MOE has laid one charge of impairment of the environment and another for failing to maintain and operate the same plant in a proper manner. The first charge is potentially the most serious, said Harris.

One question is whether the amounts said to have entered the Bonnechere River were in excess of acceptable levels, Harris told council.

The town is arguing that the chemical, which is part of the treatment process, did not enter the river. Officials with the Ontario Clean Water Agency, which were operating the facility at the time, are of the same opinion, said Harris.

“There (were) no floating fish, there (were) no floating snails, none of that,” said Harris of the circumstances surrounding the ruptured tank.

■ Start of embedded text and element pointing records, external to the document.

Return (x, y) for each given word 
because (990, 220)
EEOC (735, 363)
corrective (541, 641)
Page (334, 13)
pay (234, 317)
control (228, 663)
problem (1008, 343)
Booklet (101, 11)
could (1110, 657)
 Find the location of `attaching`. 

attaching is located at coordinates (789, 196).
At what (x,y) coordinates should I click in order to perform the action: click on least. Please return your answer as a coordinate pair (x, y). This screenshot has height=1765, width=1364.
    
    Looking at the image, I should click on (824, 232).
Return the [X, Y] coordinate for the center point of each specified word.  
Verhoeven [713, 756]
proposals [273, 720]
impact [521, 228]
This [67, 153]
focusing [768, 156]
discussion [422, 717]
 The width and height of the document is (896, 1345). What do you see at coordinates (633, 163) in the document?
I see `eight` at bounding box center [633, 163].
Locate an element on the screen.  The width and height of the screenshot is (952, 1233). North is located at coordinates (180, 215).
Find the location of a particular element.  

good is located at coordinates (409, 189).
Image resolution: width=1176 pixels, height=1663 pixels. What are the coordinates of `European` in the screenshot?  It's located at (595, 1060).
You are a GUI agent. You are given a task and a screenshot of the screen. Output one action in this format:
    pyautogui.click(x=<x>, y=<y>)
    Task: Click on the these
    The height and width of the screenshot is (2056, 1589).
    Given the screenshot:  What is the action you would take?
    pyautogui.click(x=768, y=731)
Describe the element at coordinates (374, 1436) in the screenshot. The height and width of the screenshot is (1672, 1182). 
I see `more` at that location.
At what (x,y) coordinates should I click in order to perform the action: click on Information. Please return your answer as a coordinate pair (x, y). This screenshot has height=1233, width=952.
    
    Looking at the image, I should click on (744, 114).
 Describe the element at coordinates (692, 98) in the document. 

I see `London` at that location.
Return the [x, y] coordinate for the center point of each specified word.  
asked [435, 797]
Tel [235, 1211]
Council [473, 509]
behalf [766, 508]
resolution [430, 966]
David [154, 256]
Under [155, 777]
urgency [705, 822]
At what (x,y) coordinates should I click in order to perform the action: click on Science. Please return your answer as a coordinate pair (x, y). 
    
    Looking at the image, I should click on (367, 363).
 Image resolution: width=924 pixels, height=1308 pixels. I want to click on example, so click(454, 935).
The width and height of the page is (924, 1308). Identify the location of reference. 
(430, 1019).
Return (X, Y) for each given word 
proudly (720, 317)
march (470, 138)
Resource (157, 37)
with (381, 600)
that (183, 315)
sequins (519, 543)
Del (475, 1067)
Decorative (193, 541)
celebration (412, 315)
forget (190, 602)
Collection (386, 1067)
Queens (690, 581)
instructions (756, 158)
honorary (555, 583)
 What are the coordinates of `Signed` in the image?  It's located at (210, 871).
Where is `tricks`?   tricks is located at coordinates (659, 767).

OCWA also runs the new sewage plant, which opened in August 2009.

Although OCWA staff is responsible for operating the plant, Asselin says the town is responsible for its own facilities. “Ultimately, we are the owners (of the facility),” said Asselin.

In the old sewage plant, there was regulated monitoring of three substances, namely phosphorus, suspended solids and BOD (biological oxygen demand).

Monitoring of ferric chloride is “well beyond” the scope of normal monitoring, indicated Asselin. Ferric chloride is used to reduce phosphorus levels in the plant effluent which enters the river.

A settlement, Asselin told The Mercury, is probably better, since a trial would not be the best use of taxpayers’ money. The director indicated said the town is hoping to continue conversations with the Crown before Christmas.